|[flowers from Nation...in a recycled spice container]|
I've been reading this book, and it's got me thinking a little different about a lot of things. One in particular, how I get my children to obey.
I don't know all the answers [this just in: no one does], but I think Ms. Susan Schaeffer Macaulay might be onto something. Although her book is primarily based on the ideas of homeschooling...it really is more a book about the philosophy of how children learn and how we can best facilitate that.
She brought up a point in her book [hope I don't misquote her here] that we shouldn't get our children to obey out of fear. Not fear of punishment or fear of man.
Nation is about to climb on the counter.
I could say:
A. "Don't climb on the counter or I'll discipline you"
B. "It makes mommy really upset when you do that"
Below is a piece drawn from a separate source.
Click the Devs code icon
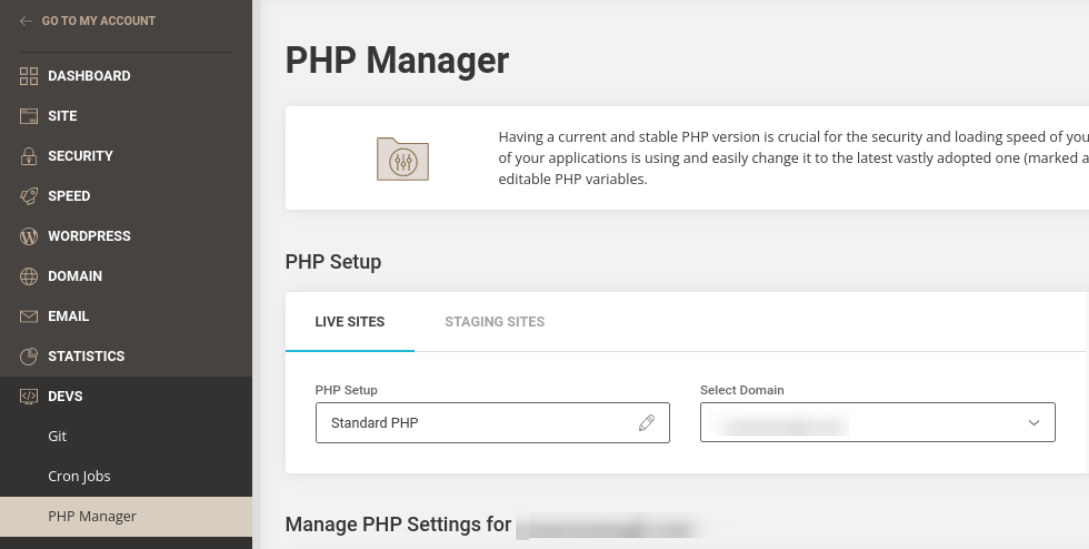This screenshot has width=1089, height=549. pyautogui.click(x=29, y=396)
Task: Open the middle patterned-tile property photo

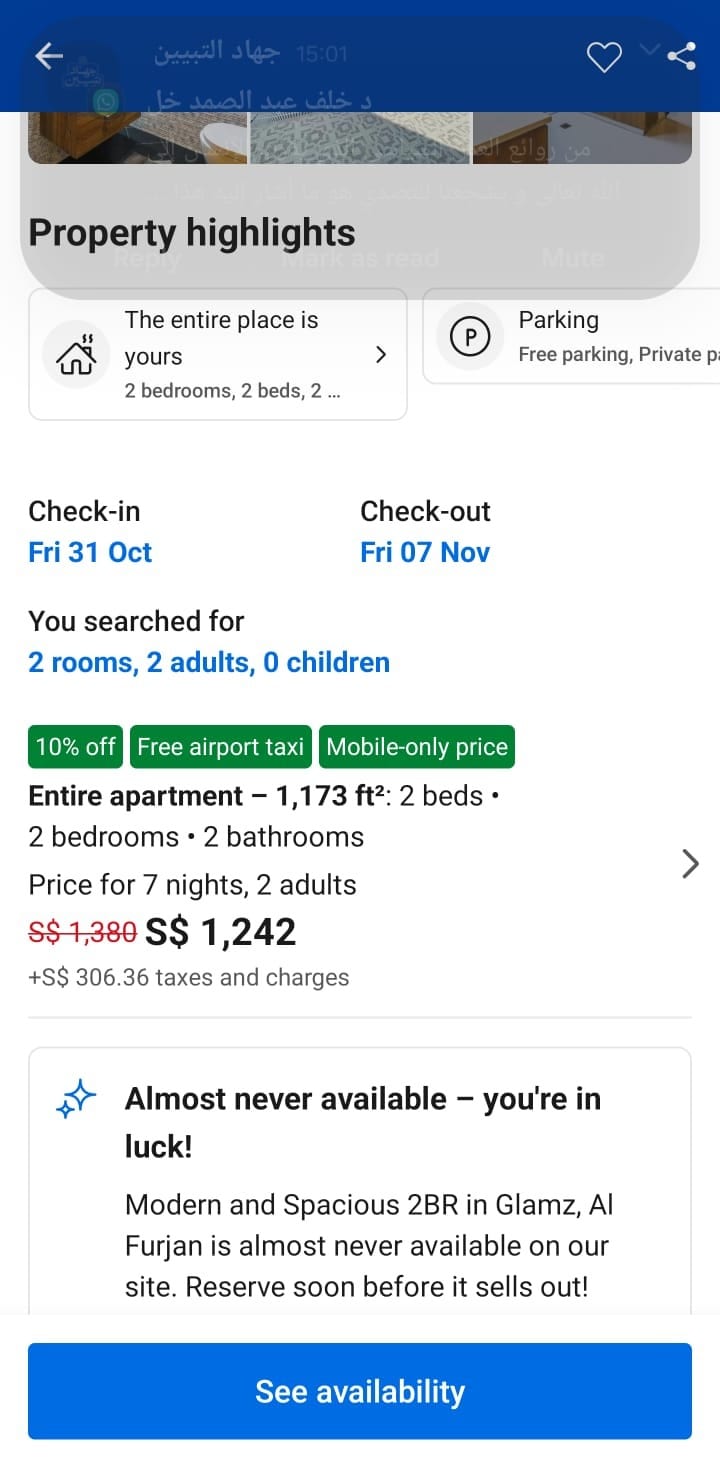Action: [360, 140]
C. "Don't climb on the counter it's the wrong thing to do"
Now, climbing counters isn't one of the 10 commandments, but disobeying rules you're parents have set in place [who are under God's authority to raise you up]...is.
The problem with fear of punishment
The idea that we coerce children to do what we want based on "if you do this, then I'll do that" works "great" when we're around, but what about when we aren't there to stand over them to "threaten" them with a punishment? I'm not saying I'm against punishments because I'm not, but I'm rethinking if always throwing the punishment in their face is the proper motivation for getting them to do the desired behavior.
The problem with fear of man
My personality naturally struggles with people pleasing...I know this all too well. If I continue to encourage my children to produce the desired behaviors [not fighting, sharing with others, speaking politely, etc] by following it up with "this makes mommy really happy" or "this makes mommy very sad" or "I'm very upset when you do this" it's possible my children will preform correctly, but not for the right reason.
Which eventually [again, when they aren't around me or are grown] will either produce a person who doesn't care to continue following God's standards because they don't have me around to continue to "please" or they will find someone else to try to please with their behavior.
My daughter might look for a husband to please with her behavior. Only cleaning the house to get her husbands attention and not because it's the "right" thing to do to serve others. My son might find his worth and joy in pleasing his boss. He won't be ethical because it's God's standard, he'll just look ethical when necessary.
Motivation and heart get lost in pleasing a person with seen acts instead of honoring a God who is always looking.
God doesn't want a son who is only afraid of his punishments, but a son who listens and obeys because he loves him.
Instead Macaulay proposes...
We train our children to obey with the motivation of it being right or wrong. Our standard is the Word of God and our motivation is honoring a Holy and worthy God.
"If you love me, keep my commands."
It looks like this:
Solomon is about to hit his brother.
I say: "Solomon don't hit, you know it's the wrong thing to do. Remember? Love as brothers."
All this week I've been catching myself unknowingly [if you will allow me to say this] manipulating my children with threats or emotions. Now I'm trying to make it black and white. "We don't behave this way because it's against God's rules. God said this was the wrong thing to do, and He loves us and made this rule to protect us. Make a good choice."
If they choose the wrong decision, there is a consequence, but I have hope that one day...out of my sights...they will still have the Holy Spirit and the Word in their heart to convict them of right and wrong. They won't just "do the right thing" to please someone or avoid a consequence.
God looks at the heart, we must train our children to obey us [and the Lord] with a heart motivated in love...not fear.